Copy the records below verbatim, starting with the line containing "Screen dimensions: 980x522" and continuing through the line containing "tap(1179, 212)". Can you give back only those lines?

================

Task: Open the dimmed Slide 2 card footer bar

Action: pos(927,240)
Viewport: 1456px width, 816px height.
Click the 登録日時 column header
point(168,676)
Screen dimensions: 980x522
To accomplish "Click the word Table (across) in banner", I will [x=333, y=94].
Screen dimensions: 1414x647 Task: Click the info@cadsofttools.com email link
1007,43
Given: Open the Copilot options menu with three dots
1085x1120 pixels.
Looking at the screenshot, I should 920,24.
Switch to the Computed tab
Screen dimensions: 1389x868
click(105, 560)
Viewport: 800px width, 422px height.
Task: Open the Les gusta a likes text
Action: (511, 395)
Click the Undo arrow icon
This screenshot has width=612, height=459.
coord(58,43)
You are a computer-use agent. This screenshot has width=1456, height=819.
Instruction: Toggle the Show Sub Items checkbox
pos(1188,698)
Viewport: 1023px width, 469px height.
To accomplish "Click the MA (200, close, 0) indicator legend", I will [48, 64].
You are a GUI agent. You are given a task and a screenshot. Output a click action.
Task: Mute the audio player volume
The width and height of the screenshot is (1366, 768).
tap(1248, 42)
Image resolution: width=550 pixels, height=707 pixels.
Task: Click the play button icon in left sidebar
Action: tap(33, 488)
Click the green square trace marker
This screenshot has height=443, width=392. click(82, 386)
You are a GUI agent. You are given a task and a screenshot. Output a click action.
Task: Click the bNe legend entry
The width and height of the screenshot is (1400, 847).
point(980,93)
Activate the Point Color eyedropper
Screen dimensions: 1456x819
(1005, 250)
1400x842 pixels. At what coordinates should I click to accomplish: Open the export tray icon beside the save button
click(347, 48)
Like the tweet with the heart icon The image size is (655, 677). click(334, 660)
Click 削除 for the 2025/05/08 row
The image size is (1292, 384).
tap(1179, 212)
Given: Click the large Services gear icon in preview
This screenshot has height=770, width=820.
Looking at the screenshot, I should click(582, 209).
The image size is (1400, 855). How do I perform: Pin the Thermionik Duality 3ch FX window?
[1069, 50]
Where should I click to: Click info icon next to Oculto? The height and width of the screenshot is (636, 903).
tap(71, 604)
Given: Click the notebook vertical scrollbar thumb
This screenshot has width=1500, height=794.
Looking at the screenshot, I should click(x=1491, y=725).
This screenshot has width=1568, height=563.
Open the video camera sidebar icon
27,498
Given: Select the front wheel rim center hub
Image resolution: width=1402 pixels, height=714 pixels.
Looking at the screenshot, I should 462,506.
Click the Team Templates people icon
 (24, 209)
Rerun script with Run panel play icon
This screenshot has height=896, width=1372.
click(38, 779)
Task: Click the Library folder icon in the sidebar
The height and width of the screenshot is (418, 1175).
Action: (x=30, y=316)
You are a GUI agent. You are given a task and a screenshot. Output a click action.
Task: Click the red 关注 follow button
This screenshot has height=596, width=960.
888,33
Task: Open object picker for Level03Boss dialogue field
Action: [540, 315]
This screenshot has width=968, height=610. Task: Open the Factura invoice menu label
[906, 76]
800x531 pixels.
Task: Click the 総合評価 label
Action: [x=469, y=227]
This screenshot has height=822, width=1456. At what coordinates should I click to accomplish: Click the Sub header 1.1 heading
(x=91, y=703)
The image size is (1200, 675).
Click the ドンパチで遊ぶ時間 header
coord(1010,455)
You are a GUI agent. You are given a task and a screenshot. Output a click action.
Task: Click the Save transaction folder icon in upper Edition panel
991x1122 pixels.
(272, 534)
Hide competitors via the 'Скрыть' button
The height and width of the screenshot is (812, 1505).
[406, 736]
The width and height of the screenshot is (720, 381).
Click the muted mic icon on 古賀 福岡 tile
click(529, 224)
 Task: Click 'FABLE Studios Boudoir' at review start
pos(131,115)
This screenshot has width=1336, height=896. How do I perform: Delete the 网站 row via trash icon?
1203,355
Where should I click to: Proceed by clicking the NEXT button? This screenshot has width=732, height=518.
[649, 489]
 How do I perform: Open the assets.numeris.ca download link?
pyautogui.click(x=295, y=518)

================

**Exercise response**
Screen dimensions: 980x522
To accomplish "Click the word Table (across) in banner", I will [x=333, y=94].
Screen dimensions: 1414x647 Task: Click the info@cadsofttools.com email link
1007,43
Given: Open the Copilot options menu with three dots
1085x1120 pixels.
Looking at the screenshot, I should 920,24.
Switch to the Computed tab
Screen dimensions: 1389x868
click(105, 560)
Viewport: 800px width, 422px height.
Task: Open the Les gusta a likes text
Action: (511, 395)
Click the Undo arrow icon
This screenshot has width=612, height=459.
coord(58,43)
You are a computer-use agent. This screenshot has width=1456, height=819.
Instruction: Toggle the Show Sub Items checkbox
pos(1188,698)
Viewport: 1023px width, 469px height.
To accomplish "Click the MA (200, close, 0) indicator legend", I will [48, 64].
You are a GUI agent. You are given a task and a screenshot. Output a click action.
Task: Mute the audio player volume
The width and height of the screenshot is (1366, 768).
tap(1248, 42)
Image resolution: width=550 pixels, height=707 pixels.
Task: Click the play button icon in left sidebar
Action: tap(33, 488)
Click the green square trace marker
This screenshot has height=443, width=392. click(82, 386)
You are a GUI agent. You are given a task and a screenshot. Output a click action.
Task: Click the bNe legend entry
The width and height of the screenshot is (1400, 847).
point(980,93)
Activate the Point Color eyedropper
Screen dimensions: 1456x819
(1005, 250)
1400x842 pixels. At what coordinates should I click to accomplish: Open the export tray icon beside the save button
click(347, 48)
Like the tweet with the heart icon The image size is (655, 677). click(334, 660)
Click 削除 for the 2025/05/08 row
The image size is (1292, 384).
tap(1179, 212)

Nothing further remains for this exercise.